RIO – Seja para criar ambientes intimistas ou elegantes, o couro é um recurso de que arquitetos e decoradores não abrem mão. Muito pelo contrário. Até porque há cada vez mais opções de tons, texturas e acabamentos disponíveis no mercado, como mostra reportagem de Flávia Monteiro publicada no Morar Bem deste domingo. Isso sem falar em sua versão sintética e ecologicamente correta, cuja qualidade hoje é capaz de enganar os olhos e o tato.
Para adaptar duas poltronas Luís XV ao estilo contemporâneo de um projeto, o arquiteto Thoni Litsz optou pelo couro ecológico numa cor pouco usual: prata. A estrutura dos móveis foi revestida de laca branca:
– Ao contrário do natural, esse tipo de couro proporciona acabamento com mais brilho e uniformidade.
O material tem assumido inclusive a função de papel de parede, como em um projeto criado pelo arquiteto Maurício Nóbrega para uma ampla sala de jantar:
– Foi a minha opção para conferir um clima intimista ao espaço.
Segundo Júlio Vicente, da Italian Leather, loja que fornece couro para tapeçaria, estofamento e móveis, o material pode ser aplicado sem restrições, desde que na medida certa:
– O couro combina inclusive com sarja, chenille, linho e até seda.

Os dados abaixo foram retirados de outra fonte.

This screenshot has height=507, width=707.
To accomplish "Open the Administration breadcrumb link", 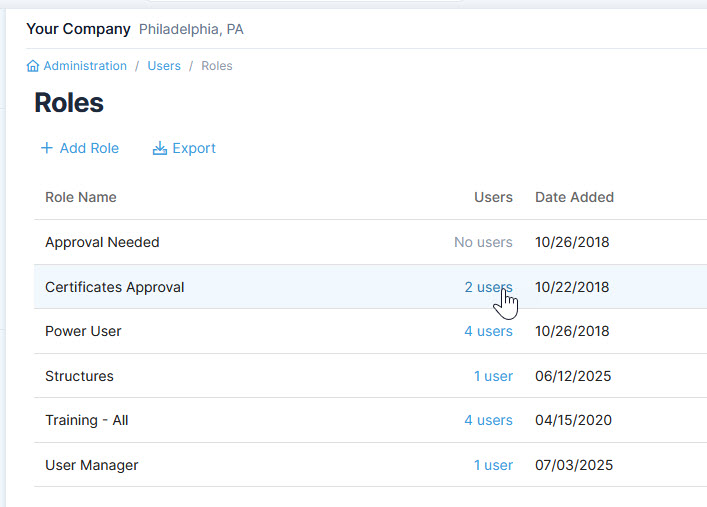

Versatilidade à parte, a manutenção é outro ponto que pesa à favor do material, diz a designer de interiores Roberta Devisate:
– A limpeza deve ser feita apenas com detergente neutro, água e um pano bem macio. É bom lembrar que não se deve usar produtos como alvejantes, removedores e aqueles à base de cloro. Outra dica importante é manter canetas e objetos perfurantes longe dos estofados, para não riscar ou cortar o couro.